**The problem:** Copy out, word for word, the passage below about the Union occupation of Vicksburg.

**Quoted passage:**

Union general James McPherson (seated second from right) is shown with his staff outside the Balfour home where he headquartered during the occupation.

Grant returned to Vicksburg to oversee the occupation of the city and the orderly processing of the surrendered Confederates. Julia, Fred, and the three other children joined him, and they lived for a while in an elegant mansion high in the Vicksburg hills that had sustained little damage during the siege. Other Union generals also selected private homes for
their personal use, sometimes ejecting the owners. Emma Balfour and her family had to share their home with General James Birdseye McPherson and his family. To regain the citizenship they lost when the South seceded from the United States, men in the community were required to sign a loyalty oath to the United States government. (Women were exempted from this since they did not have the right to vote.) Dr. Balfour refused to sign the hated oath, and as a result he was under constant surveillance and subjected to military harassment. More than once he was ordered to give money to Union sympathizers.

**Provided records:**

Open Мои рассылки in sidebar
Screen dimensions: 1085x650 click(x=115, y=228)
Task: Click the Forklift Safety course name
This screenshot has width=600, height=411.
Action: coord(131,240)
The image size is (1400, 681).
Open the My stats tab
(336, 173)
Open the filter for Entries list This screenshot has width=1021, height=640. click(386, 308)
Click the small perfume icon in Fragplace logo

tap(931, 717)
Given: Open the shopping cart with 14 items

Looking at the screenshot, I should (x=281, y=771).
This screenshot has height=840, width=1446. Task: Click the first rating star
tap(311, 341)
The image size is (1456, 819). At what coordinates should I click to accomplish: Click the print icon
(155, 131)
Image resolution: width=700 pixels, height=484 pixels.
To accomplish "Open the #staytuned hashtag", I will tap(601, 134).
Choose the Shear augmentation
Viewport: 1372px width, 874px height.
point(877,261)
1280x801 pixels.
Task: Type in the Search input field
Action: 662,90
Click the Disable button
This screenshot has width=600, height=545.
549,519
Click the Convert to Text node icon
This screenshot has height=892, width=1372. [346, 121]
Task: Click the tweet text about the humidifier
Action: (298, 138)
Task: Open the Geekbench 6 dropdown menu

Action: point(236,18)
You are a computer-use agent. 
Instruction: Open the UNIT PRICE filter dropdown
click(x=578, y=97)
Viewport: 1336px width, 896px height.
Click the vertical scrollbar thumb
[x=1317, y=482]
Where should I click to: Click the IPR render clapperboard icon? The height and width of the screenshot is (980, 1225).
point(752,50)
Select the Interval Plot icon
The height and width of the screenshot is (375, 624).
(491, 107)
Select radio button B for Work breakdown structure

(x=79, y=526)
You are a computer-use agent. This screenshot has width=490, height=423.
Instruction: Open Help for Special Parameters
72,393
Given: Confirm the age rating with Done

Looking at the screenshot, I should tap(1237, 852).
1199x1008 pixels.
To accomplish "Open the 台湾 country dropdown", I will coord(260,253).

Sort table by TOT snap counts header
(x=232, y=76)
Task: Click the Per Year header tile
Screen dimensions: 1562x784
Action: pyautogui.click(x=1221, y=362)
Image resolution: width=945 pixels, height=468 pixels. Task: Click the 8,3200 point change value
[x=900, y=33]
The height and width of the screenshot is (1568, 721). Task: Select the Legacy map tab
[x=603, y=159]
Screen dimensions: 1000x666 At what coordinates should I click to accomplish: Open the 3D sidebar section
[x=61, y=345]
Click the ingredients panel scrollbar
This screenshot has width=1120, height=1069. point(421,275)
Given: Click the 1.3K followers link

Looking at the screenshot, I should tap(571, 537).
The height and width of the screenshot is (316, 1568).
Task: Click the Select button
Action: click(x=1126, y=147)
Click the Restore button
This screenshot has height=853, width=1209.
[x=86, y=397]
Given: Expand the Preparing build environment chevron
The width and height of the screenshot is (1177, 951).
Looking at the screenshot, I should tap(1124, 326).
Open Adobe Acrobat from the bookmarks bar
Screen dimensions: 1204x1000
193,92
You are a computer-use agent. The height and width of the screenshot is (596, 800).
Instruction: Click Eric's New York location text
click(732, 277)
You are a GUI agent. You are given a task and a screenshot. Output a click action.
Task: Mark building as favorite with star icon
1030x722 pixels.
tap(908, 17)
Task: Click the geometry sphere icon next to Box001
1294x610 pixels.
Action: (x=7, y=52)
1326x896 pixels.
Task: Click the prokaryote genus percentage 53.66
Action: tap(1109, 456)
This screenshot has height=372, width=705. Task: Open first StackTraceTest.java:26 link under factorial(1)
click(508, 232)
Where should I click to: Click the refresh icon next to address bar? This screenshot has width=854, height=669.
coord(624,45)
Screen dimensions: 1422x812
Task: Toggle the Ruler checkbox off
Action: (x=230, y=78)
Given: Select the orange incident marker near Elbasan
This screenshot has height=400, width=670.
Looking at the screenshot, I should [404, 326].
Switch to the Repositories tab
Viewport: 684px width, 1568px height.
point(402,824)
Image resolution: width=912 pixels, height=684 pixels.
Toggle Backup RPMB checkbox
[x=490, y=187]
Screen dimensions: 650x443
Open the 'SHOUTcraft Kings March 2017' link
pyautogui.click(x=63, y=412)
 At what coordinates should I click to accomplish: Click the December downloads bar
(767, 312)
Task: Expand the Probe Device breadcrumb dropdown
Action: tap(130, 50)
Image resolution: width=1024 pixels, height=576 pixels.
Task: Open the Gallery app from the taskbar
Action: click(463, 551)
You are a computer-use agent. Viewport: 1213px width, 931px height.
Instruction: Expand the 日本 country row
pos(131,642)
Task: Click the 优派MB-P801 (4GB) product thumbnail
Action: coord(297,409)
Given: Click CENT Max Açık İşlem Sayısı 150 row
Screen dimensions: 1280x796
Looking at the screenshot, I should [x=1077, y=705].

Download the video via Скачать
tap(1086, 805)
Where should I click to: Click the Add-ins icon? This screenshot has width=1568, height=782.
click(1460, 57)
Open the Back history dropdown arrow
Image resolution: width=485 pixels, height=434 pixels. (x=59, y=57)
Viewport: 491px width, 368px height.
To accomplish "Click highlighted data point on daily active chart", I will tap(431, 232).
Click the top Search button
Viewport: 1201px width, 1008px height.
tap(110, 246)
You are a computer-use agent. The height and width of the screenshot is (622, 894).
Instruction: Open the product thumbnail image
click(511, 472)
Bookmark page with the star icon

**Answer:**
Union general James McPherson (seated second from right) is shown with his staff outside the Balfour home where he headquartered during the occupation.

Grant returned to Vicksburg to oversee the occupation of the city and the orderly processing of the surrendered Confederates. Julia, Fred, and the three other children joined him, and they lived for a while in an elegant mansion high in the Vicksburg hills that had sustained little damage during the siege. Other Union generals also selected private homes for
their personal use, sometimes ejecting the owners. Emma Balfour and her family had to share their home with General James Birdseye McPherson and his family. To regain the citizenship they lost when the South seceded from the United States, men in the community were required to sign a loyalty oath to the United States government. (Women were exempted from this since they did not have the right to vote.) Dr. Balfour refused to sign the hated oath, and as a result he was under constant surveillance and subjected to military harassment. More than once he was ordered to give money to Union sympathizers.